* **Exercise inputs**
━━━━━━━━━━
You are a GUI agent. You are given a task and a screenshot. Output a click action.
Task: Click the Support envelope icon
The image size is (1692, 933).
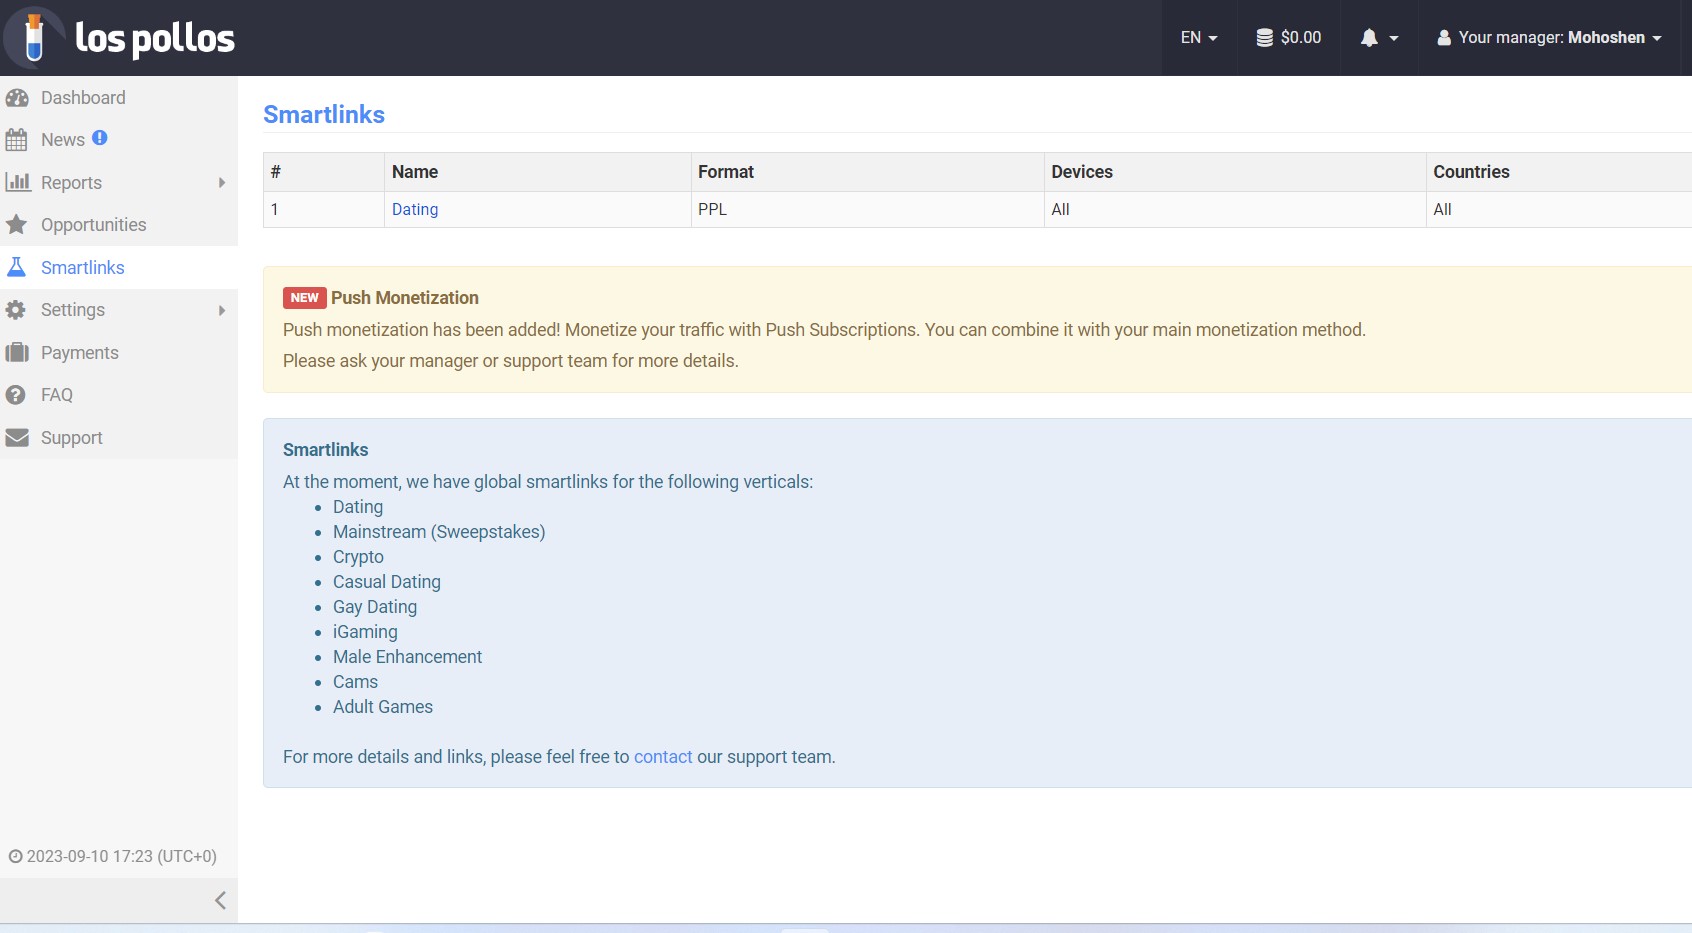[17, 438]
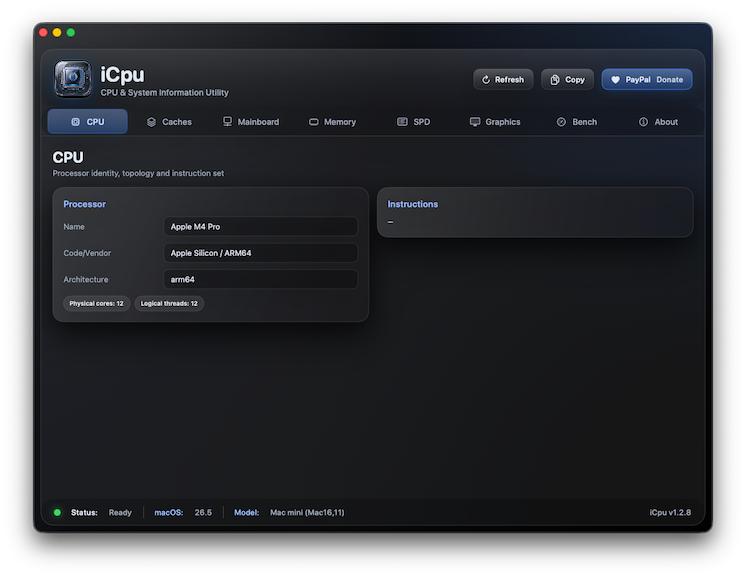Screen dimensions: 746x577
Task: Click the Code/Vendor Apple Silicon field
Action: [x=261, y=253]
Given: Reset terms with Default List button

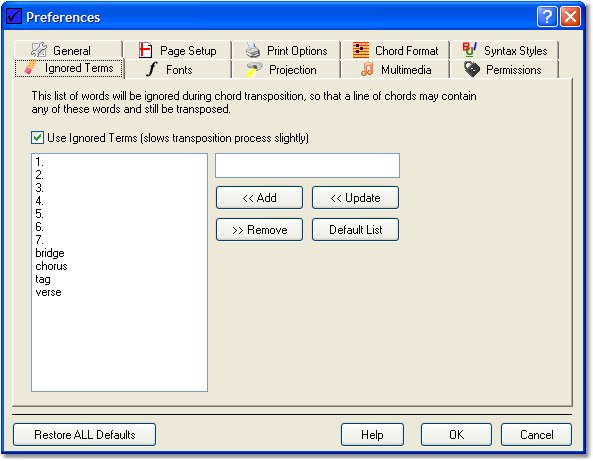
━━━━━━━━━━
* **Aim of the task**
Go to the line that contains "Task: Click the Support envelope icon" and copy exactly from there through the last line of the records above, both included. Omit pictures.

* **Response box**
Task: Click the Support envelope icon
The image size is (1692, 933).
[17, 438]
Screen dimensions: 746x577
Task: Click the Code/Vendor Apple Silicon field
Action: [x=261, y=253]
Given: Reset terms with Default List button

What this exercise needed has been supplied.